INTRODUCTION Static analysis is often used to detect security vulnerabilities in programs, because it enables a security analyst to reason about the program without executing it [1]. Security review tools usually scan the whole program to report the security vulnerabilities found in the code [2]. For PHP, many tools, such as Pixy [3], RIPS [4], PHPSAFE [5] and Weverca [6], have been developed to detect such vulnerabilities. However, certain features of PHP, such as include calls, dynamic arrays, and dynamic object-oriented programming (OOP) features, represent major challenges for these approaches. In particular, it is challenging for these tools to reason about the semantics of OOP features in PHP due to its object model. In PHP, object properties do not necessarily have to be declared before accessing them. Therefore, most PHP security tools either do not support (OOP) features in PHP, or partially provide some support at the cost of sacrificing precision and soundness. This limited support cripples the ability of such tools to detect vulnerabilities in a large class of PHP applications, going back to PHP 5 when OOP features were first introduced.

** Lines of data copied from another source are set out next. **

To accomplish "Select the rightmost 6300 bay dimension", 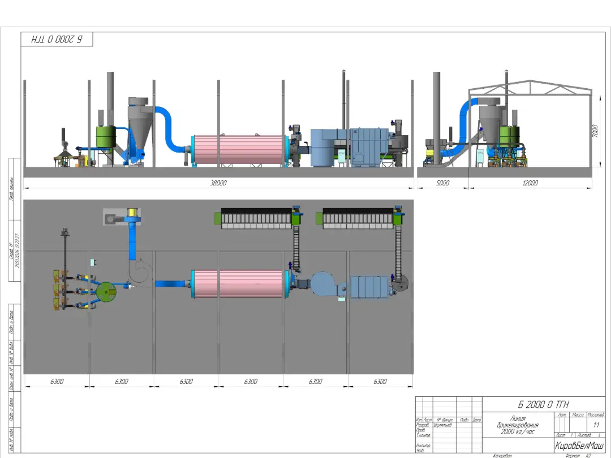I will 380,382.
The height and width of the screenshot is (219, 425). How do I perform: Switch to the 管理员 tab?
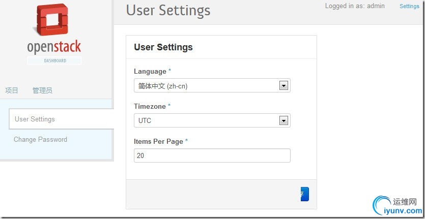click(42, 90)
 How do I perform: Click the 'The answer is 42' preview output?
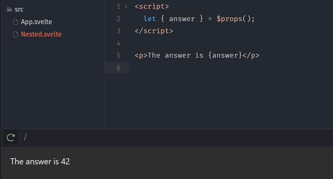pyautogui.click(x=40, y=162)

In this paper, we present OOPIXY, a static analysis tool that detects security vulnerabilities in PHP programs that use OOP features. OOPIXY uses interprocedural data-flow analysis [7] to track values of variables and analyze dynamic data structures such as objects and arrays. OOPIXY reports various types of security vulnerabilities, including cross-site scripting (XSS) [8], SQL injection [9], remote code execution, remote command execution, and XPath injection [10]. OOPIXY extends the open-source static code scanner Pixy [3] by providing OOP support. This support enables OOPIXY to analyze more recent PHP programs (PHP 5 and onward), while the original PIXY analyzers only supports PHP 4. Moreover, OOPIXY can detect a wider range of vulnerabilities compared to PIXY that can only detect XSS and SQL injection vulnerabilities. To evaluate OOPIXY, we conducted two experiments, one using micro benchmarks, and the other is a case study of analyzing real-world open-source PHP applications. Our implementation also provides a convenient visualization of the detected vulnerabilities.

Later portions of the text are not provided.